We, as your counsel, have examined originals or copies of such documents, corporate records, certificates of public officials and other instruments as we have deemed necessary or advisable for the purpose of rendering this opinion.
In rendering the opinion expressed herein, we have, without independent inquiry or investigation, assumed that (i) all documents submitted to us as originals are authentic and complete, (ii) all documents submitted to us as copies conform to authentic, complete originals, (iii) all signatures on all documents that we reviewed are genuine, (iv) all natural persons executing documents had and have the legal capacity to do so, (v) all statements in certificates of public officials and officers of the Company that we reviewed were and are accurate and (vi) all representations made by the Company as to matters of fact in the documents that we reviewed were and are accurate.
Pacific Ethanol, Inc. September 19, 2019
Based upon the foregoing, and subject to the additional assumptions and qualifications set forth below, we advise you that, in our opinion, when the Securities have been issued and delivered against payment therefor in accordance with the terms of the Sales Agreement, the Securities will be validly issued, fully paid and non-assessable.
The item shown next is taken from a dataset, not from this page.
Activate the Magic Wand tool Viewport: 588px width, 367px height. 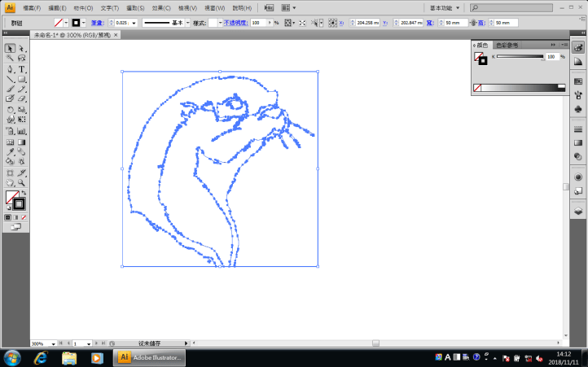[10, 59]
In rendering the foregoing opinion, we have assumed that upon the issuance of any of the Securities, the total number of shares of Common Stock issued and outstanding will not exceed the total number of shares of Common Stock that the Company is then authorized to issue under its Amended and Restated Certificate of Incorporation, as amended.
We are members of the Bars of the States of California and New York and this opinion is limited solely to the federal laws of the United States of America and the General Corporation Law of the State of Delaware (including the statutory provisions and all applicable judicial decisions interpreting those laws).
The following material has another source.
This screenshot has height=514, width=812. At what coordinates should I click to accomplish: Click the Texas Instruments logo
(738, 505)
We hereby consent to the filing of this opinion as an exhibit to a report on Form 8-K to be filed by the Company on the date hereof and its incorporation by reference into the Registration Statement and further consent to the reference to our name under the caption “Legal Matters” in the Prospectus Supplement, which is a part of the Registration Statement. In giving this consent, we do not admit that we are in the category of persons whose consent is required under Section 7 of the Securities Act of 1933, as amended.